I do think it's possible to like endpoints from each path (IM vs. Surgery). For example, the only other thing I could have seen myself doing something like interventional cards. The problem is, there is absolutely no way I could have maintained my sanity through an IM residency and cards fellowship, all for the chance at an interventional fellowship.

The other thing to remember is that dreams of becoming an uber-specialized, niche practitioner may change. When you pick a residency, you should be able to tolerate the "basic" career path involved. Ten years from residency to the end of fellowship is a long time, and your life may change significantly. When it came down to it, I could see myself being a general surgeon, doing lumps/bumps, appys, and choles everyday. On the other hand, if I would have started down the road of interventional cards, and didn't make it, I would have been miserable.
 
jakstat,
I agree with you.
I did IM residency and didn't hate it, but I still find the OR fascinating and I love the cath lab and EP lab, which are kind of like the OR in a lot of ways. It is true that in order to tolerate IM you have to be able to at least tolerate a lot of hospital rounding...and somewhat more clinic. However, I know a lot of IM residents and fellows (and attendings) who don't like clinic that much. You won't find most cardiologists clamoring to get more clinic time. So this whole stereotype of "surgical types are this way" and "IM people are that way" is just a big fat generalization...has some basis in fact, but far from being totally true. And I think this big lie that there are two basic pathways (surgical versus the peds/IM type) that one must pick one FIRST and then go from there is totally not right. I think it's a gross simplification of what is a very complex process. And there aren't two kind of docs in the world...there are a LOT of types, even sometimes within the same specialty.
 
I dont understand why there is the opinion that one can only like either surgery OR IM. So if someone is good with their hands and also likes problem solving then it would make sense they will like both fields.

Though they may have some traits in common, there are vast differences between the two fields. For Medicine, people like to focus on long hours spent rounding; lack of procedures (at least before fellowship); many chronic, noncurable problems to deal with in clinic; etc. For Gen Surg, it's usually bad lifestyle; often aggressive, malignant personalities; long hours of standing in often painful OR cases.

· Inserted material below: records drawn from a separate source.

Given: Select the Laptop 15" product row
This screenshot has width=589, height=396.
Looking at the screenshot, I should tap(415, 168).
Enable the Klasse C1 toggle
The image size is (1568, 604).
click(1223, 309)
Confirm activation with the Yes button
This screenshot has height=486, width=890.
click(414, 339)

I would argue that for the vast majority of us in surgery, what separates us from everyone else that enjoys being in the OR (many med students like being in the OR, using their hands, performing technically challenging tasks) is that we're willing to put up with the harsh lifestyle and constant beatdowns either because (1) we love General Surgery (and operating) that much, or (2) we're so driven to pursue a particular fellowship that we can put up with anything.